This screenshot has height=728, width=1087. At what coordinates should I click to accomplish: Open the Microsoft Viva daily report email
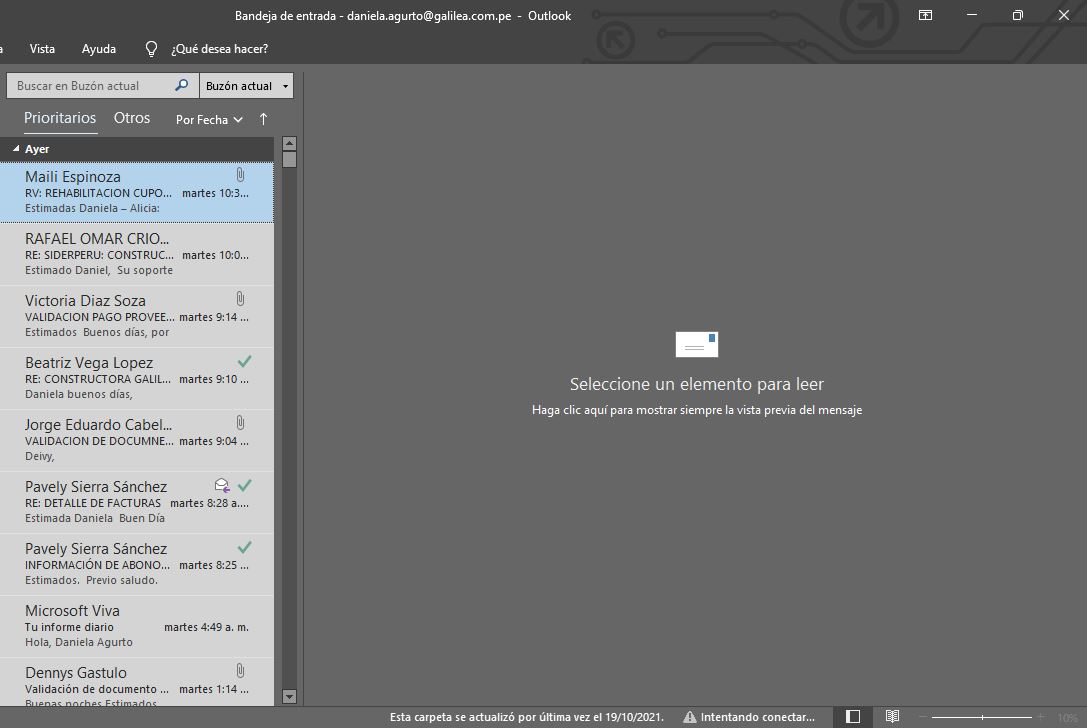[x=137, y=626]
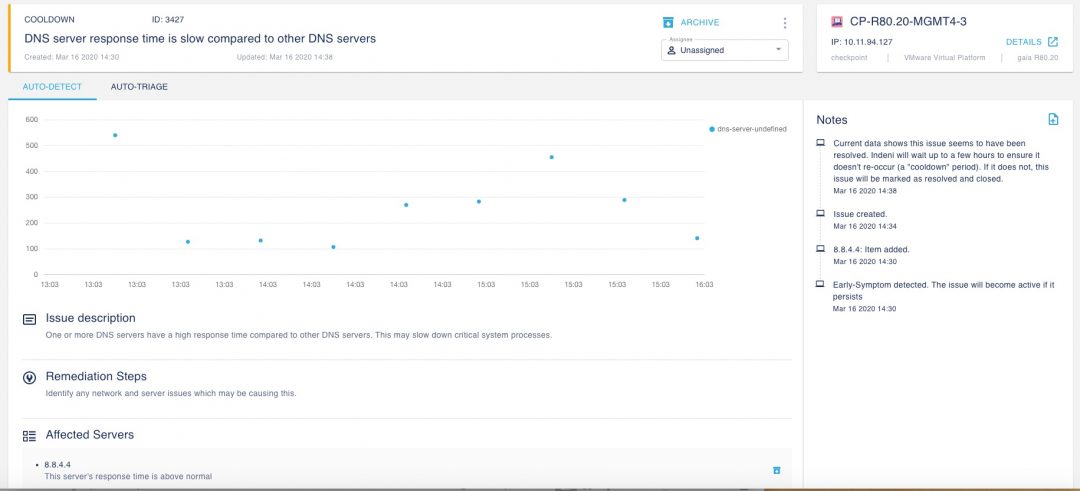Click the device icon beside CP-R80.20-MGMT4-3
The height and width of the screenshot is (491, 1080).
(x=836, y=21)
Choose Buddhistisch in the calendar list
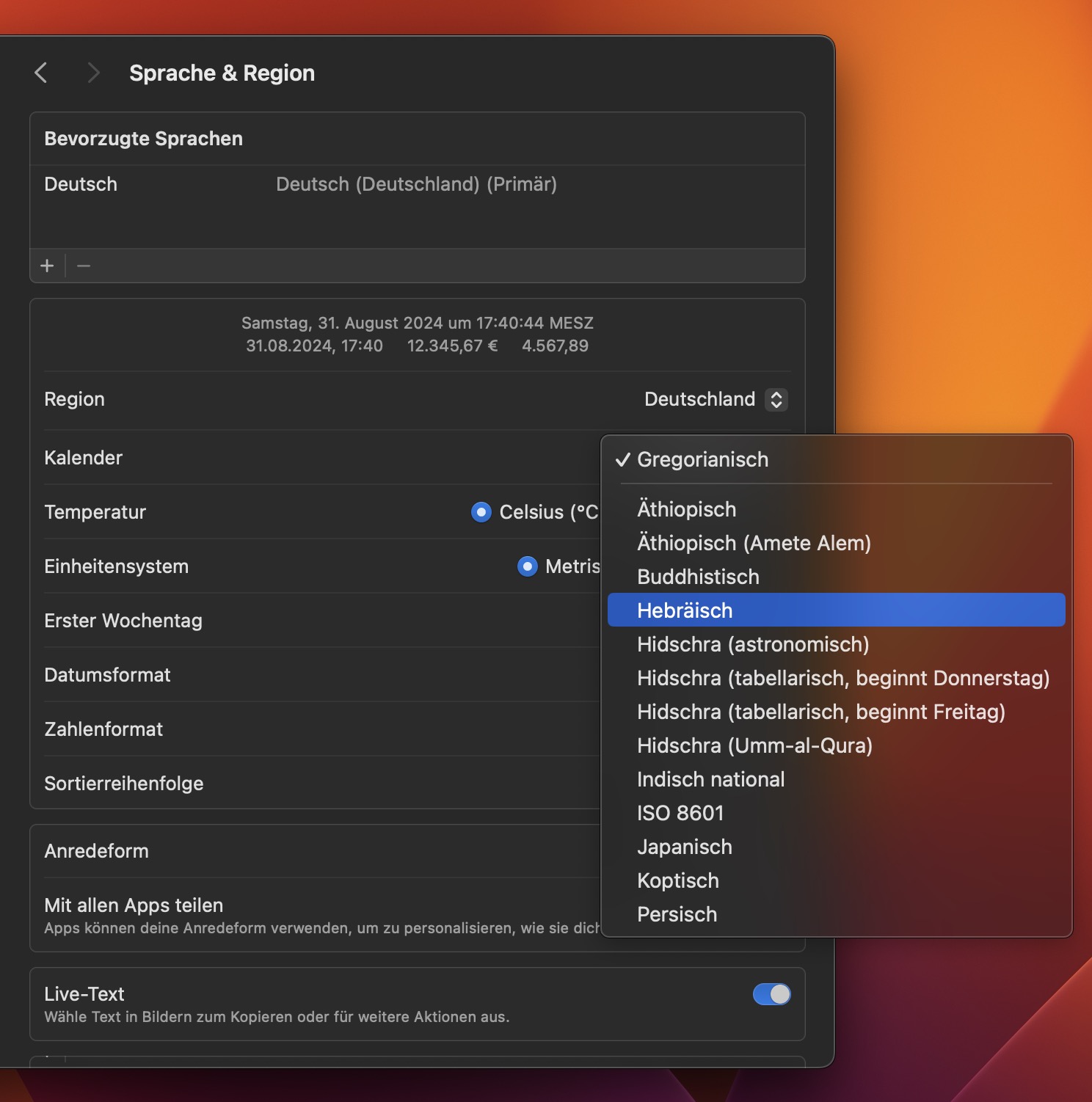Viewport: 1092px width, 1102px height. [698, 577]
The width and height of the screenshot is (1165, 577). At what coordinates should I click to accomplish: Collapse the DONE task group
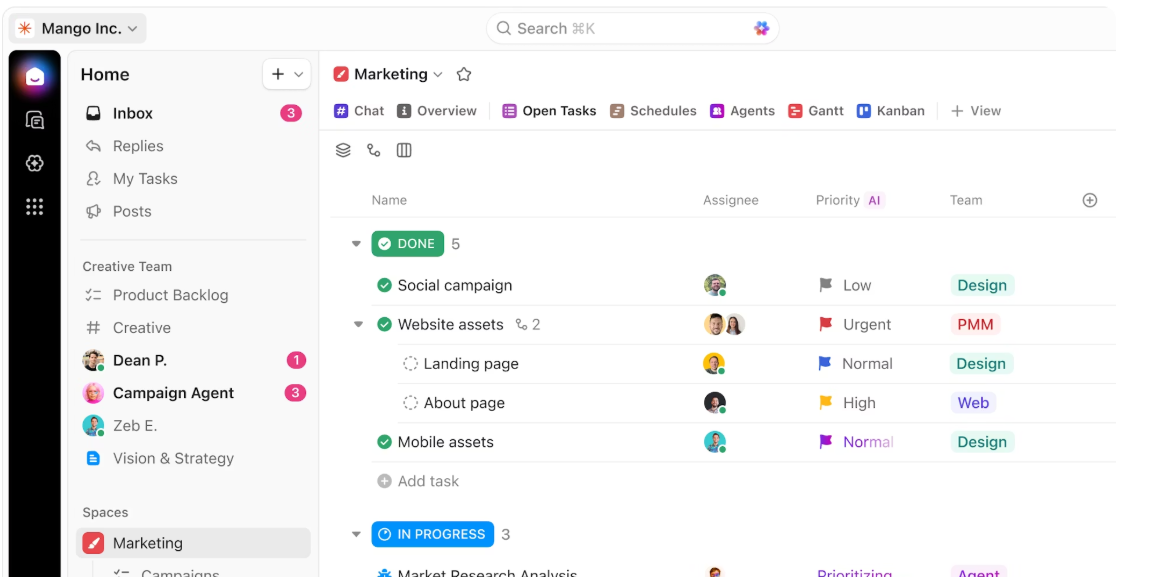[356, 243]
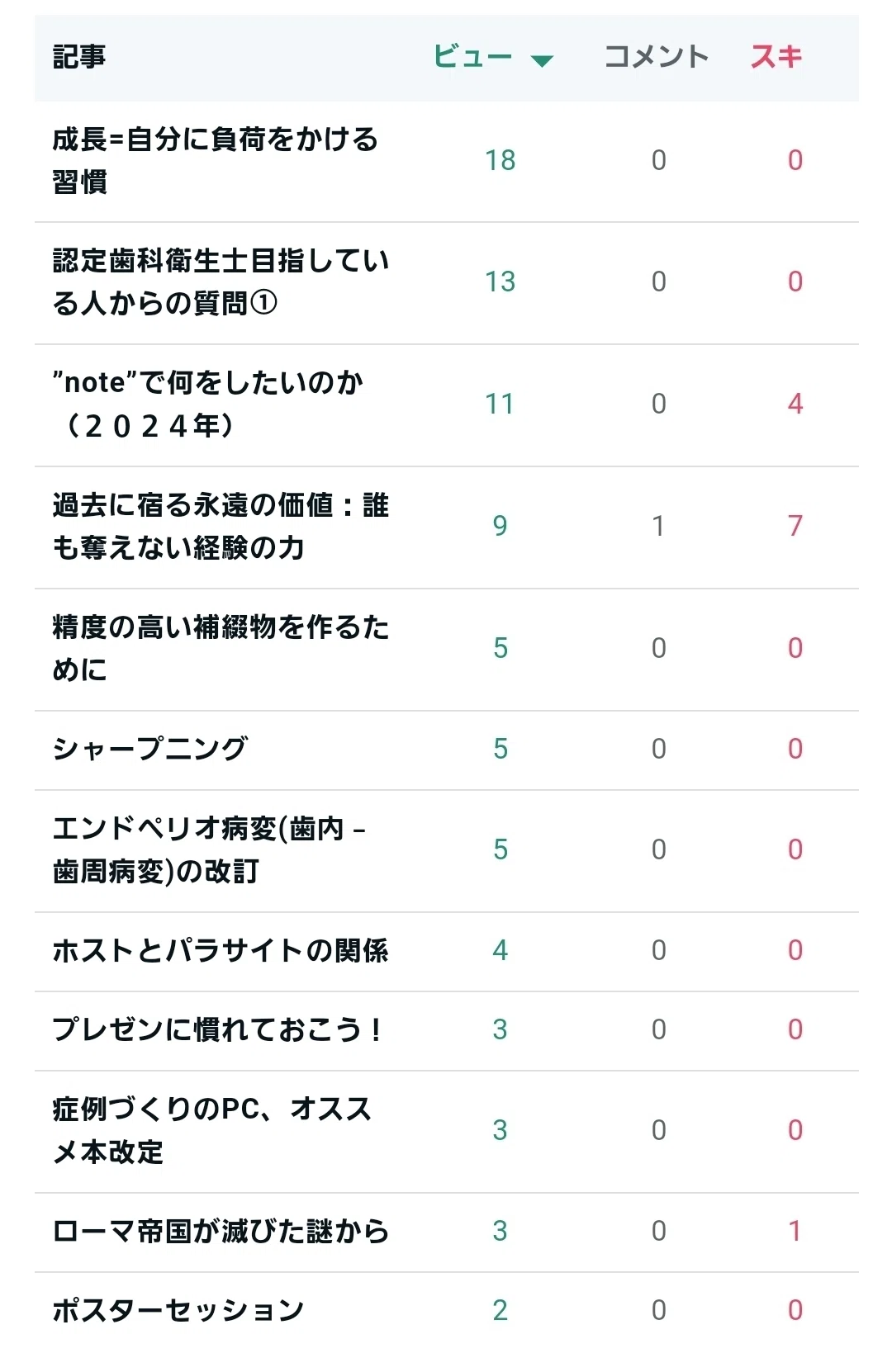This screenshot has height=1372, width=892.
Task: Open article 過去に宿る永遠の価値
Action: pos(221,526)
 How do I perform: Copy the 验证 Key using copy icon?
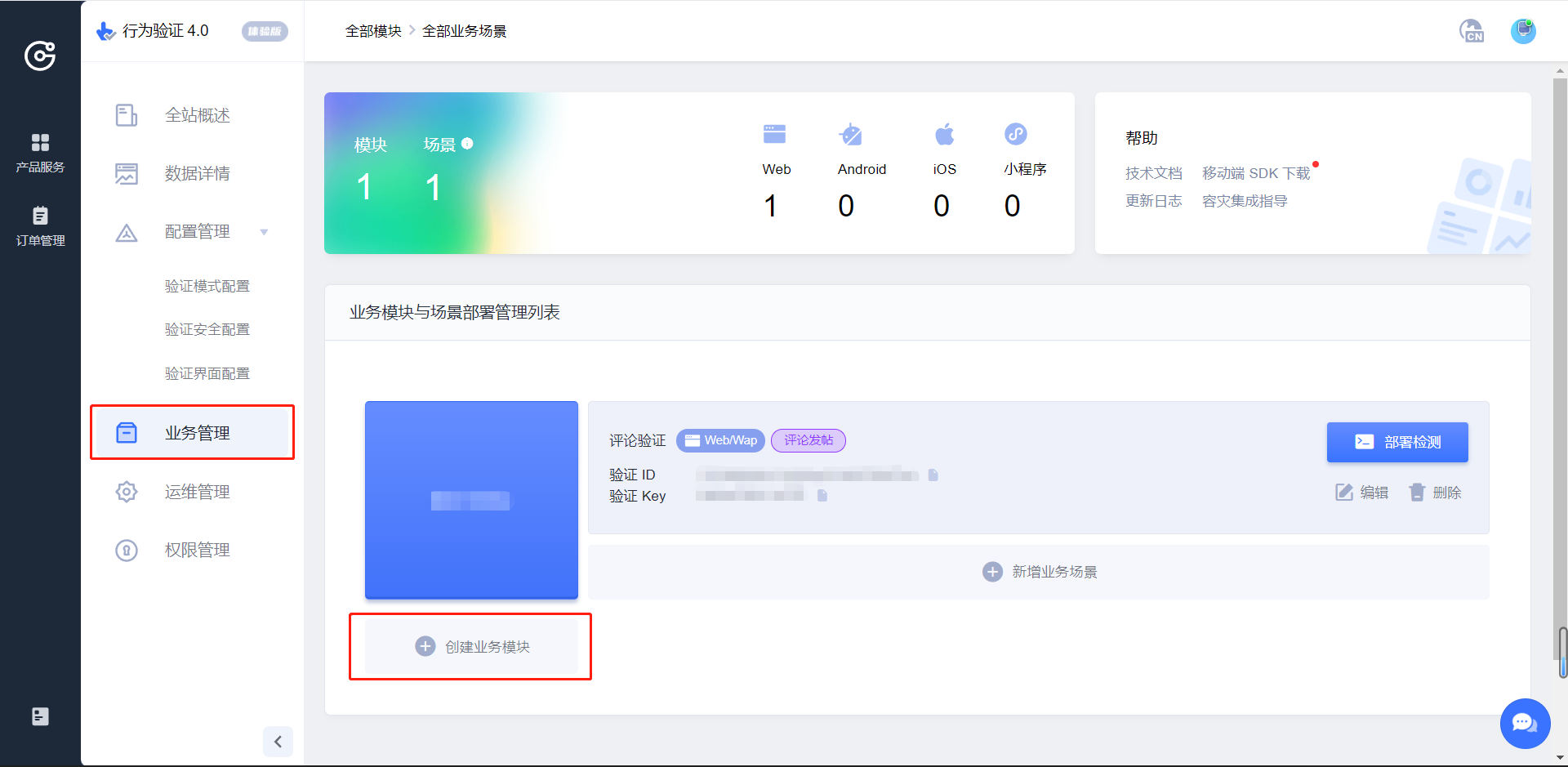click(x=822, y=496)
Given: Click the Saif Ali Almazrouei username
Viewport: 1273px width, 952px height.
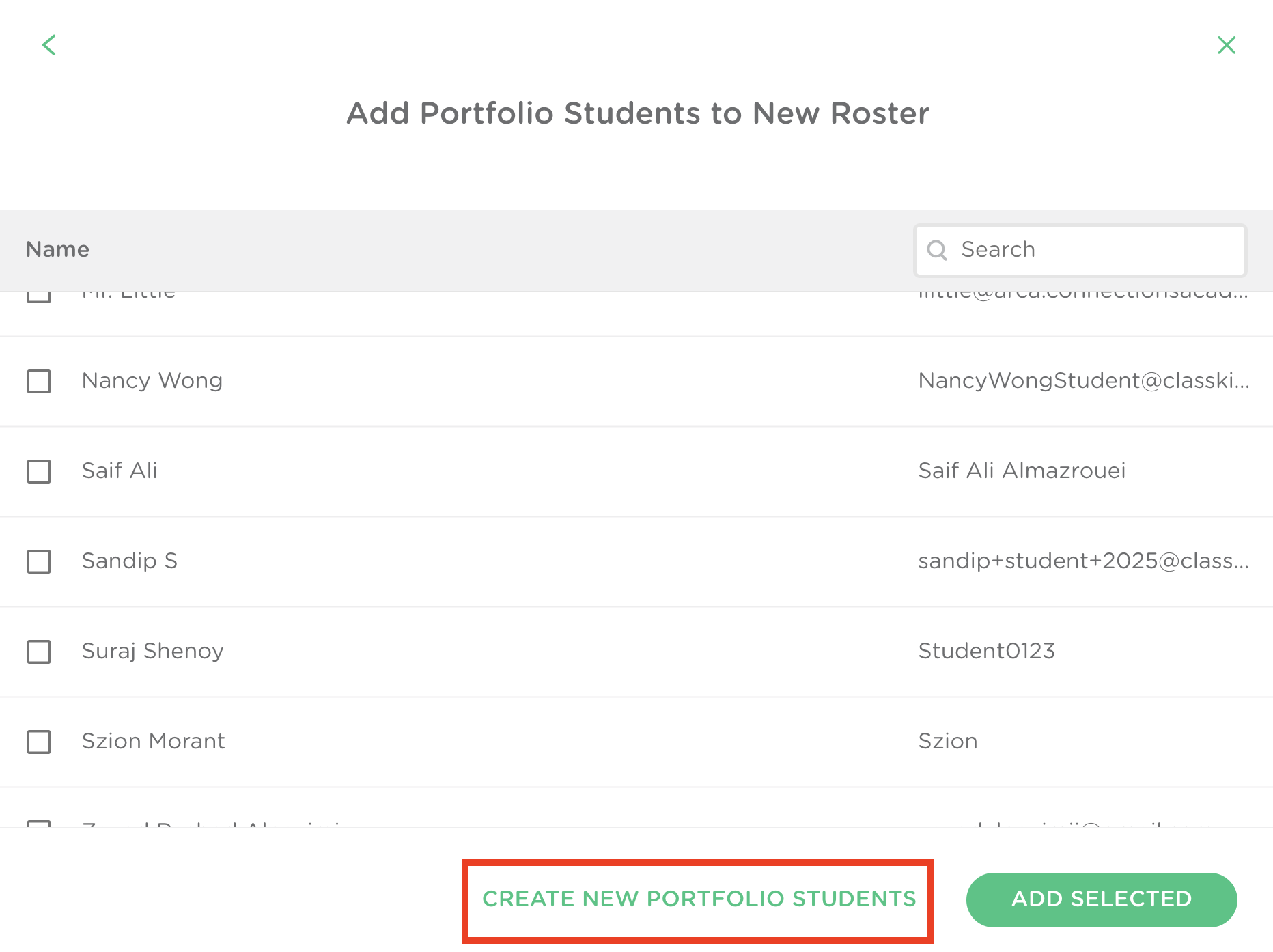Looking at the screenshot, I should (x=1022, y=471).
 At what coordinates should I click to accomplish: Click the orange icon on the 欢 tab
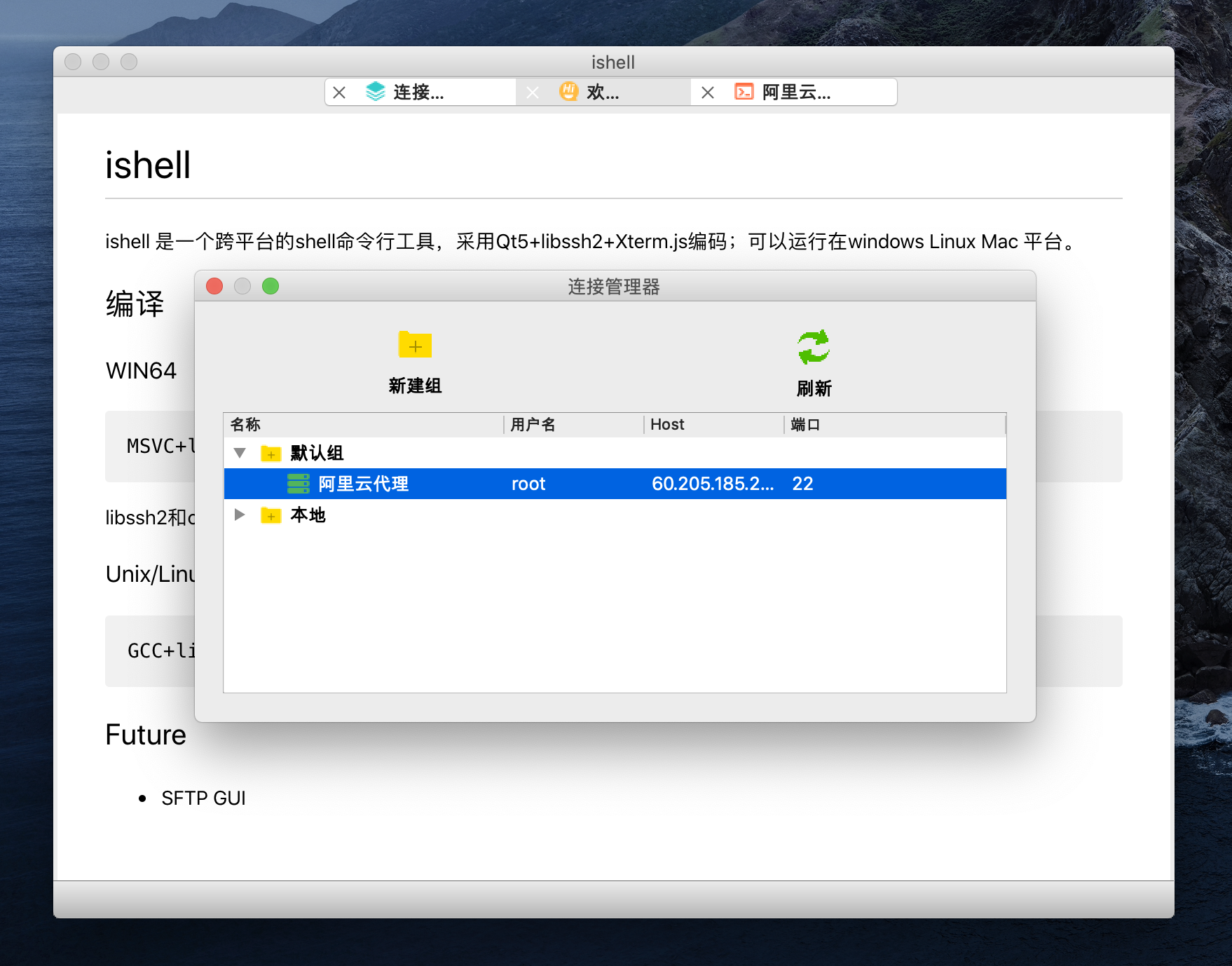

★ ★ ★ ★

任务 —
把上面的记录一行不漏、一字不改地重新打一遍，回答里不要带图片。

回答 —
This screenshot has height=728, width=1087. At what coordinates should I click to accomplish: Open the Microsoft Viva daily report email
[x=137, y=626]
Click the device icon beside CP-R80.20-MGMT4-3
The height and width of the screenshot is (491, 1080).
(x=836, y=21)
Choose Buddhistisch in the calendar list
Viewport: 1092px width, 1102px height. [698, 577]
The width and height of the screenshot is (1165, 577). At what coordinates should I click to accomplish: Collapse the DONE task group
[356, 243]
This screenshot has height=1372, width=892.
Task: Open article 過去に宿る永遠の価値
Action: pos(221,526)
 How do I perform: Copy the 验证 Key using copy icon?
click(x=822, y=496)
Given: Click the Saif Ali Almazrouei username
Viewport: 1273px width, 952px height.
Looking at the screenshot, I should (x=1022, y=471).
 At what coordinates should I click to accomplish: Click the orange icon on the 欢 tab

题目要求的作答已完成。